I asked, “Do you have any repair job that needs doing?”
She began to think, then she bent down, nearly crawling on the floor, opening cupboards and looking for something, then she got out a small stepladder and started climbing up it. I almost shouted, “Tell me what you want and I’ll do it for you.”
And she smiled with her toothless mouth.
“You really are a good boy.”
But I didn’t want her to start talking Arabic again and I said straight out, “You can talk to me in Hebrew, no need for you to make an effort.”
She laughed. “But then you’ll end up forgetting your Arabic and your father will be angry with me.”
“I won’t forget, there’re plenty of Arabs even in Haifa.”
Then she smiled her dead smile again and told me to climb up the ladder and look in the top cupboards to see if there was a good bulb to put in the socket in the dining room so we’d have more light and we’d be able to see what we were eating.

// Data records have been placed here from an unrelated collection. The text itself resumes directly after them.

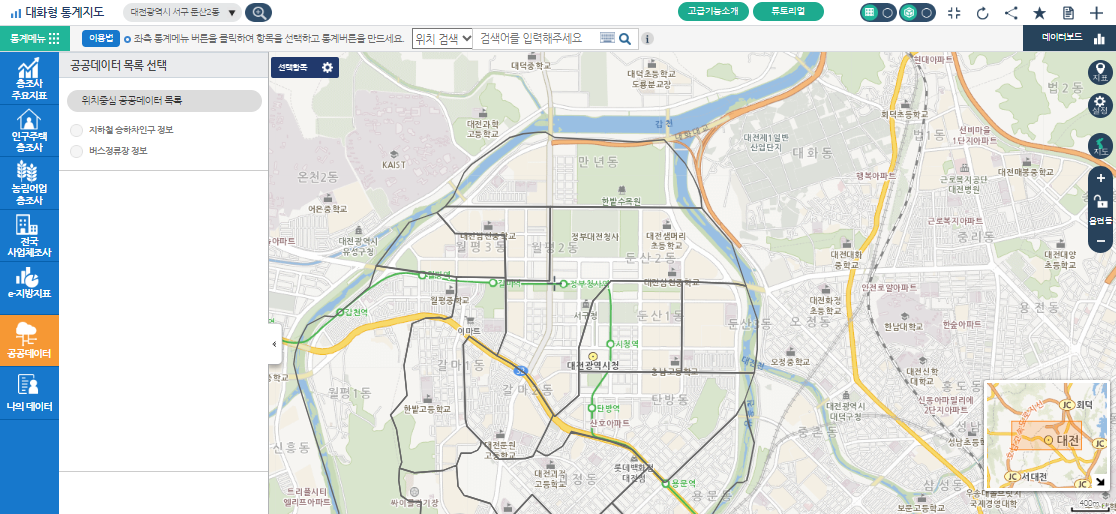
Task: Zoom in with the plus map button
Action: tap(1100, 178)
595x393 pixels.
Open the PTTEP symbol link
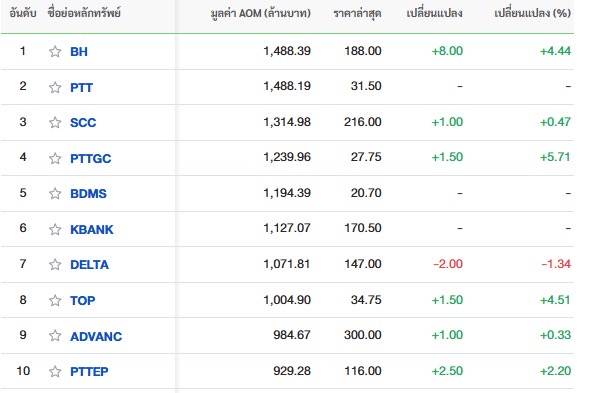89,372
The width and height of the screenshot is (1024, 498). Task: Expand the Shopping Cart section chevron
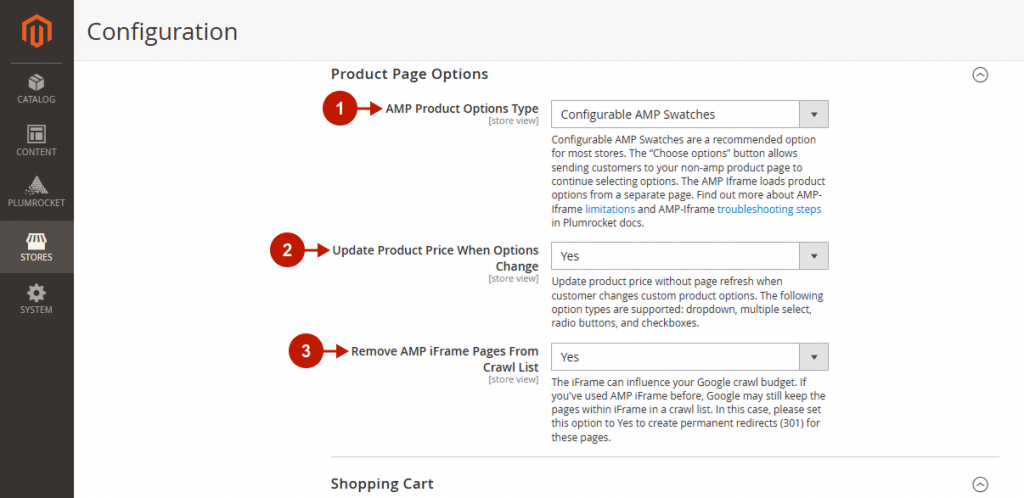point(980,484)
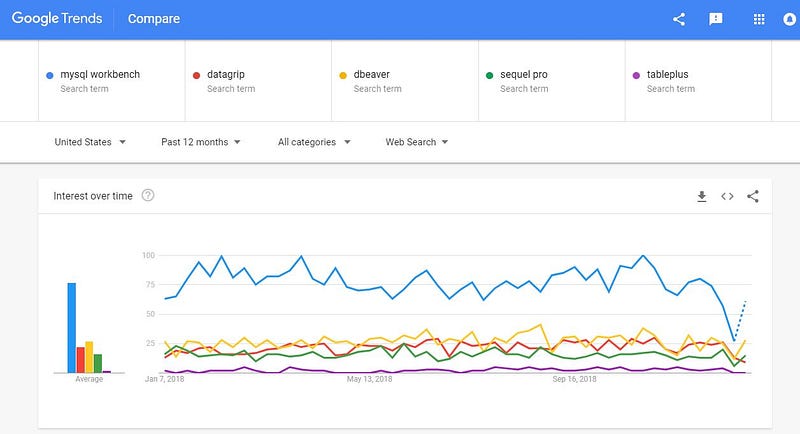The image size is (800, 434).
Task: Select the sequel pro term
Action: pyautogui.click(x=523, y=74)
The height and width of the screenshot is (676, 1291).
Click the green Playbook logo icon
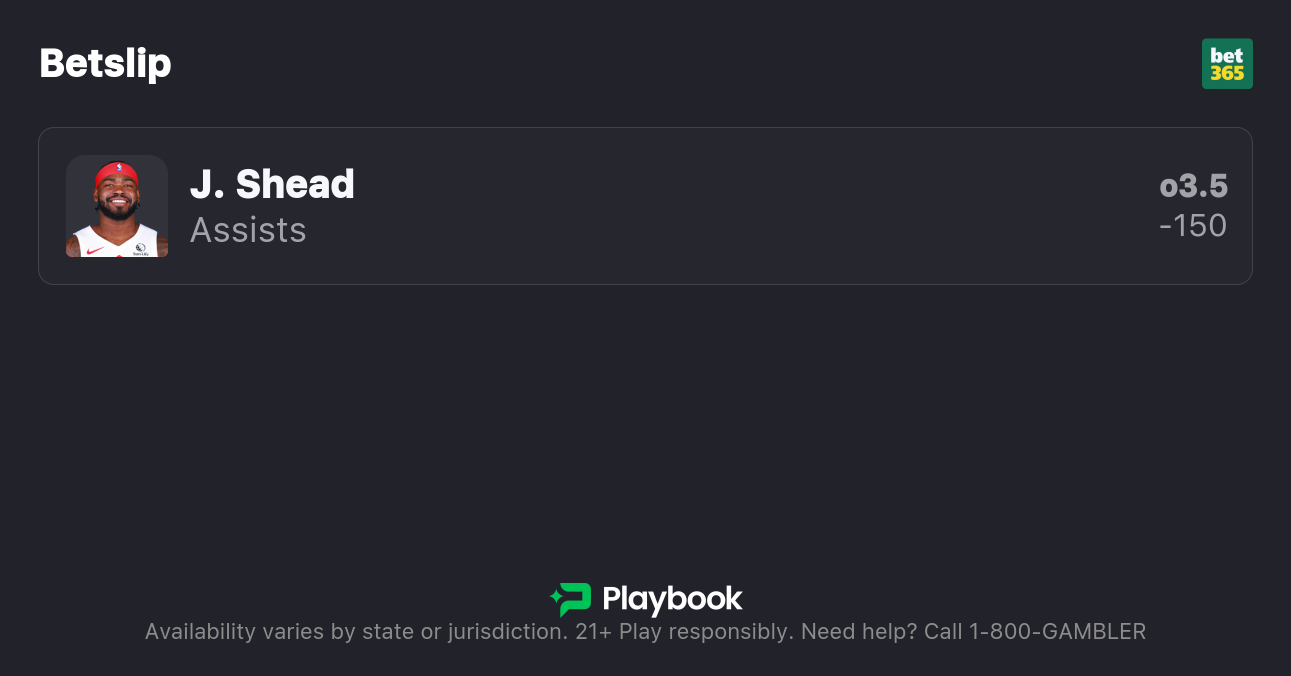point(574,599)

And I
went up the ladder right away and looked in the cupboard and there were maybe twenty bulbs there, all of them burned out. I don’t know why she kept them, maybe she thought she’d get a refund on them at the supermarket. I had to try them all before I found one that worked.

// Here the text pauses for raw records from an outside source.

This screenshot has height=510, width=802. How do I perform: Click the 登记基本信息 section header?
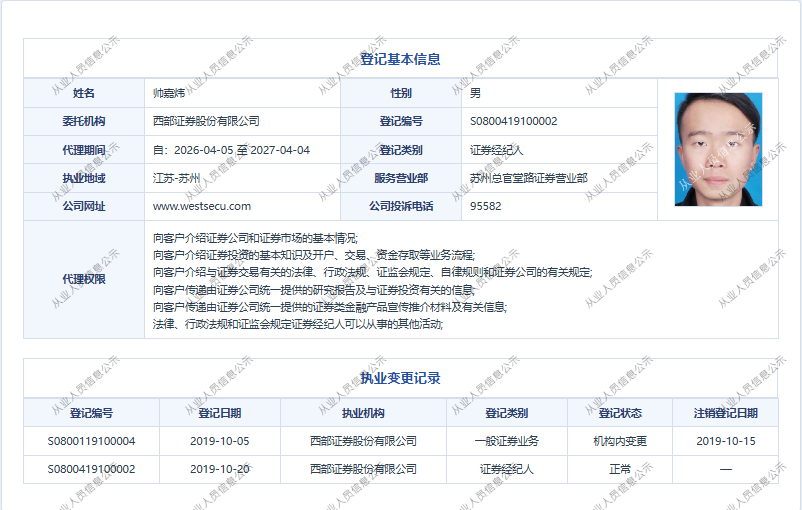coord(400,59)
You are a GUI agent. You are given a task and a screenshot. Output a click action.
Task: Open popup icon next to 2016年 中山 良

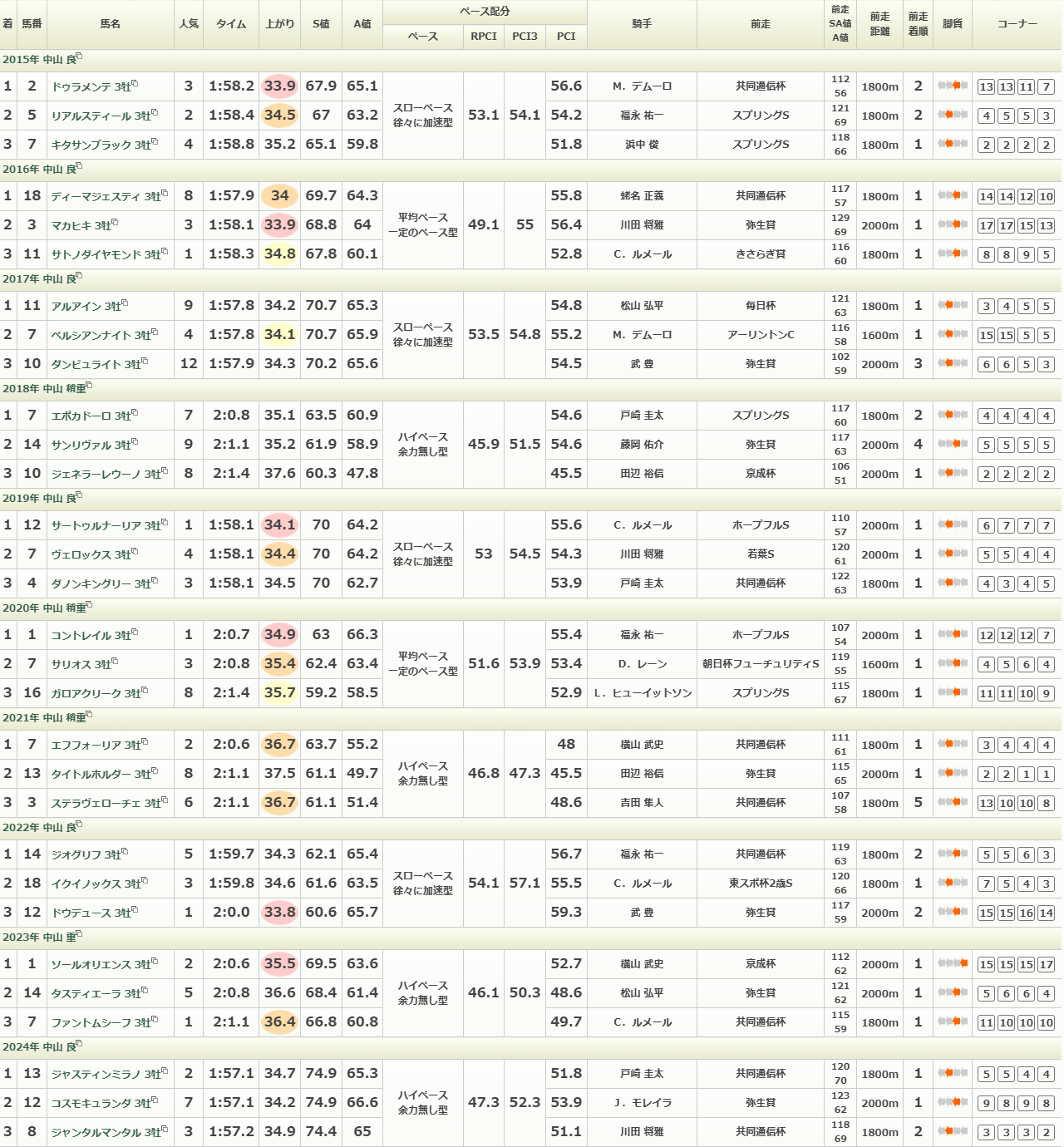coord(79,167)
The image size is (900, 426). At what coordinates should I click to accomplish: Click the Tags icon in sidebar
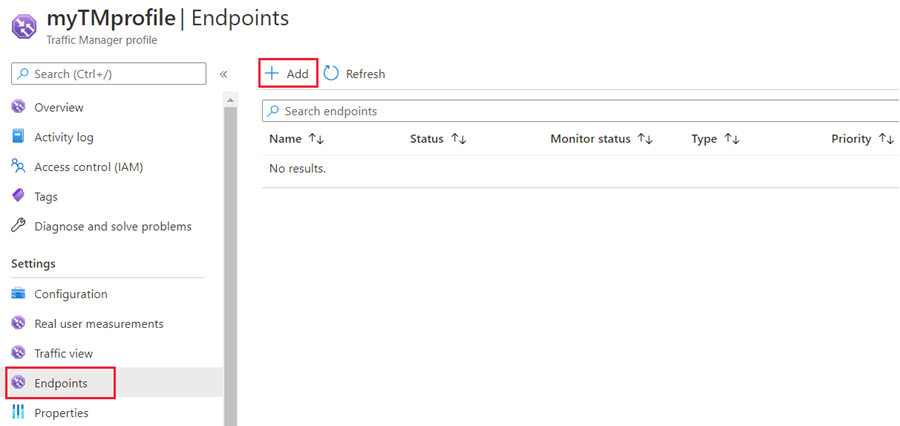(x=18, y=196)
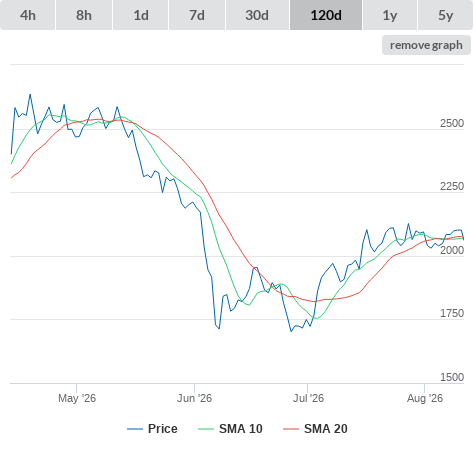The height and width of the screenshot is (455, 474).
Task: Click the remove graph button
Action: point(426,45)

In the meantime she was cooking supper, mutton with rice and beans, great stuff, really tasty, Arab food. And she fussed around me all the time, not eating herself, going and fetching salt, pepper, pickled cucumber, bread. I kept telling her, “I’ll fetch it myself,” but she said, “You sit there quietly and eat.”
The last course was sweet
sahalab.
And she was walking slowly, dragging her feet. When the meal was finished I took the dirty dishes off the table and said to her, “All right, I’ll wash them.” But she wouldn’t let me, like she was afraid I’d break something. So I said, “O.K., at least let me take out the rubbish.”
And I went out to empty the rubbish and it was already dark in the street, and I walked along with the empty can to have a look at the street, to see what there was, who the neighbours were, what the shops were like.